4.3 Classification of Igneous Rocks
Igneous rocks are classified based on their mineral composition and texture. Felsic igneous rocks have less than 20% dark minerals (ferromagnesian silicates including amphibole and/or biotite) with varying amounts of quartz, both potassium and plagioclase feldspars, and sometimes muscovite. Mafic igneous rocks have more than 50% dark minerals (primarily pyroxene) plus plagioclase feldspar. Most intrusive igneous rocks are phaneritic (individual crystals are visible unmagnified). If there were two stages of cooling (slow then fast), the texture may be porphyritic (large crystals in a matrix of smaller crystals).

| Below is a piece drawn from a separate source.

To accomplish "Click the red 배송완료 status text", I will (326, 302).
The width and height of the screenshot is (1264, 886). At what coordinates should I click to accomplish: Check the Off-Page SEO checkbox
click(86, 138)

4.4 Intrusive Igneous Bodies
Magma intrudes into country rock by pushing it aside or melting through it. Intrusive igneous bodies tend to be irregular (stocks and batholiths), tabular (dikes and sills), or pipe-like. Batholiths have areas of 100 km2 or greater, while stocks are smaller. Sills are parallel to existing layering in the country rock, while dikes cut across layering. A pluton that intruded into cold rock is likely to have a chilled margin.
Review Questions
1. What is the significance of the term reaction in Bowen’s reaction series?
2. Why is it common for plagioclase crystals to be zoned from relatively calcium-rich in the middle to more sodium-rich toward the edge?
3. What must happen within a magma chamber for fractional crystallization to take place?
4. Explain the difference between aphanitic and phaneritic textures.
5. Name the following rocks:
(a) An extrusive rock with 40% Ca-rich plagioclase and 60% pyroxene
(b) An intrusive rock with 65% plagioclase, 25% amphibole, and 10% pyroxene
(c) An intrusive rock with 25% quartz, 20% potassium feldspar, 50% plagioclase feldspar, and minor amounts of biotite
6. What is the difference between a concordant tabular intrusion and a discordant tabular intrusion?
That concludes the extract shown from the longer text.